##### SUPPLIED MATERIAL
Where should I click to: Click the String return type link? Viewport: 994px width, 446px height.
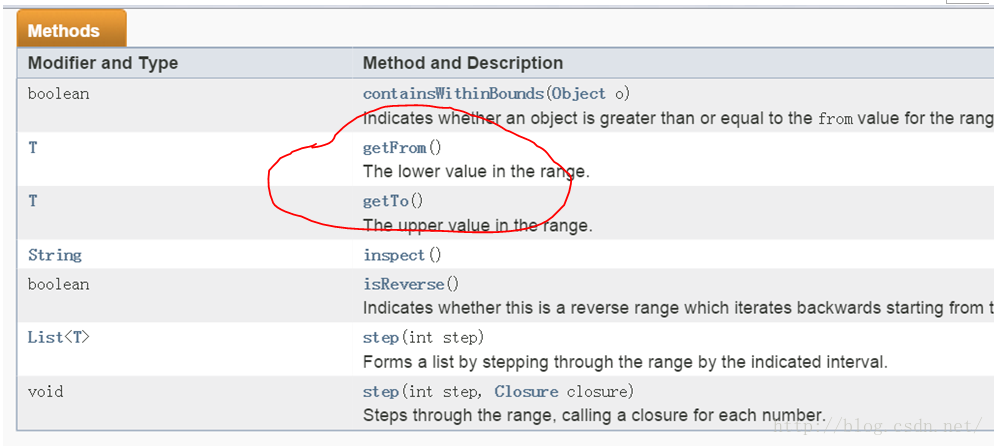pos(54,255)
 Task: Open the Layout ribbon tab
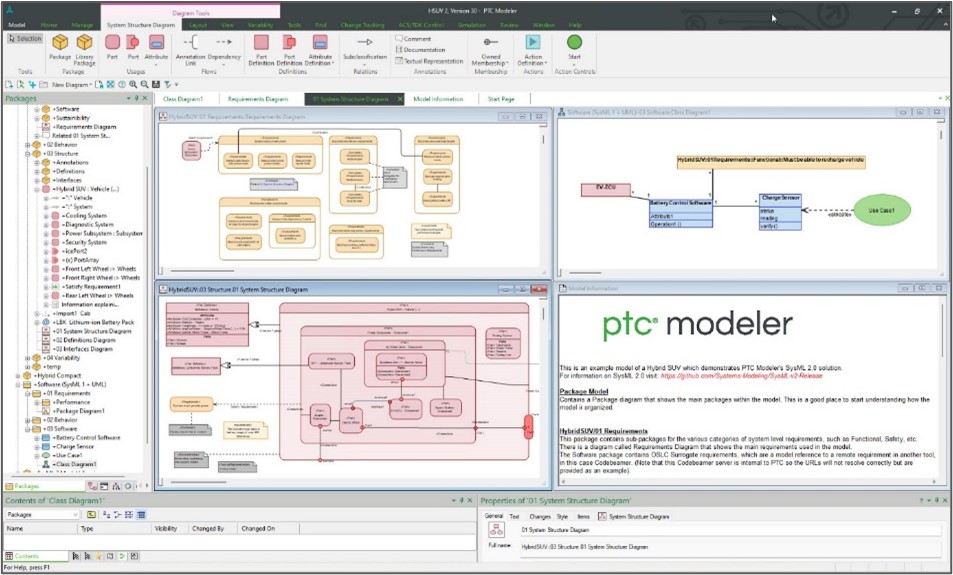198,24
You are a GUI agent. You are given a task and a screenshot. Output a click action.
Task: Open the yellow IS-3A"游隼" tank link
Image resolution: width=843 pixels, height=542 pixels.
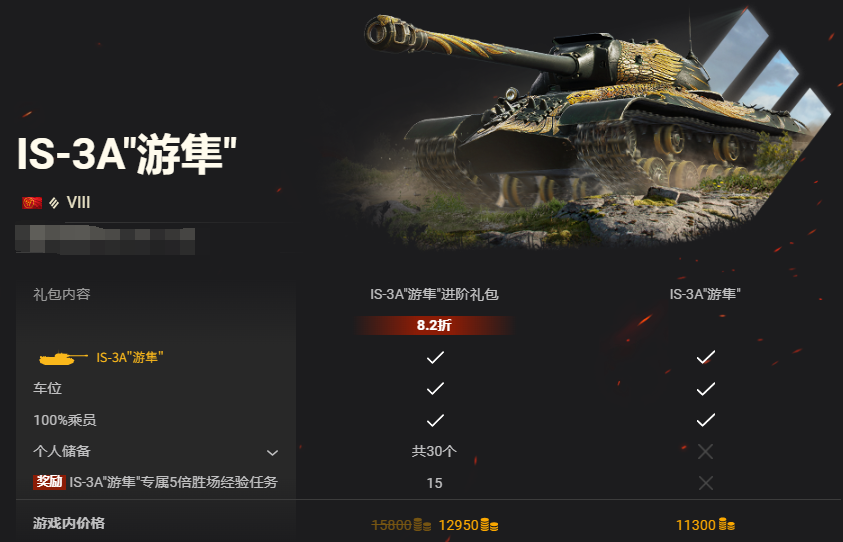coord(130,358)
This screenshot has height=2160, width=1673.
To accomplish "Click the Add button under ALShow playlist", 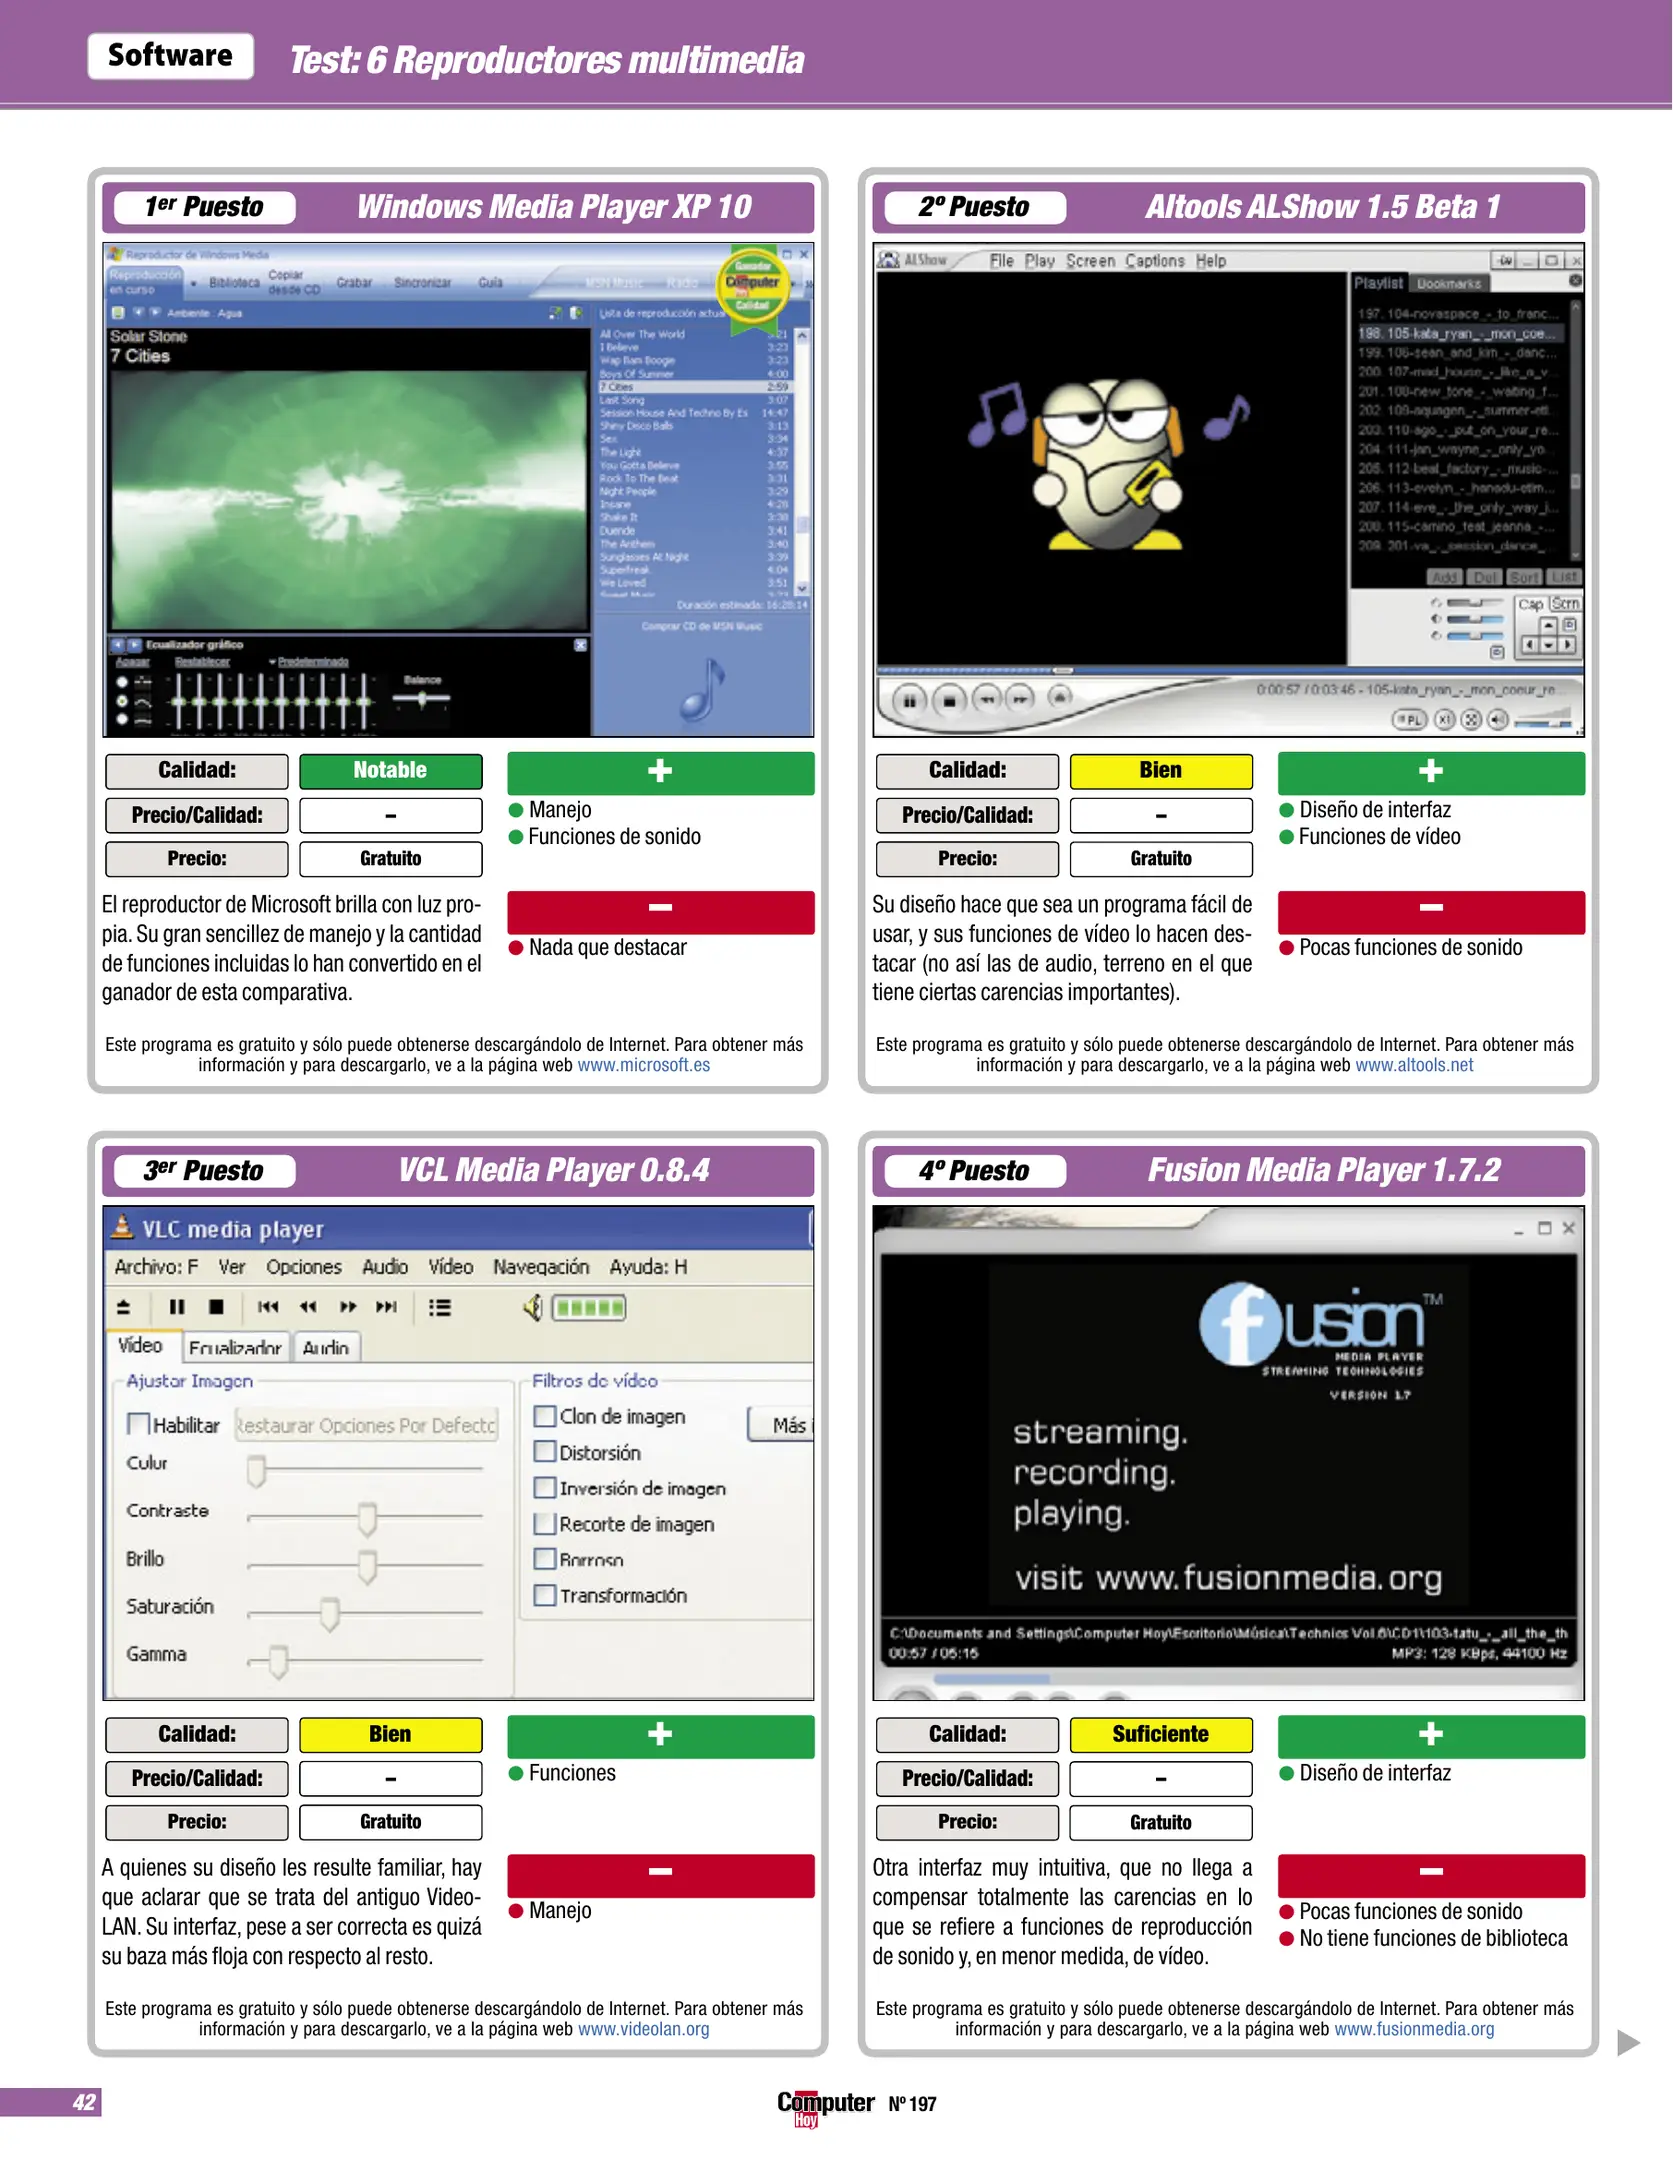I will (x=1444, y=577).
##########
* WHAT IS EXPECTED *
Count the lines in the data above that contain the string "height", and reply with the number only.

* RESPONSE TO THIS TASK *
3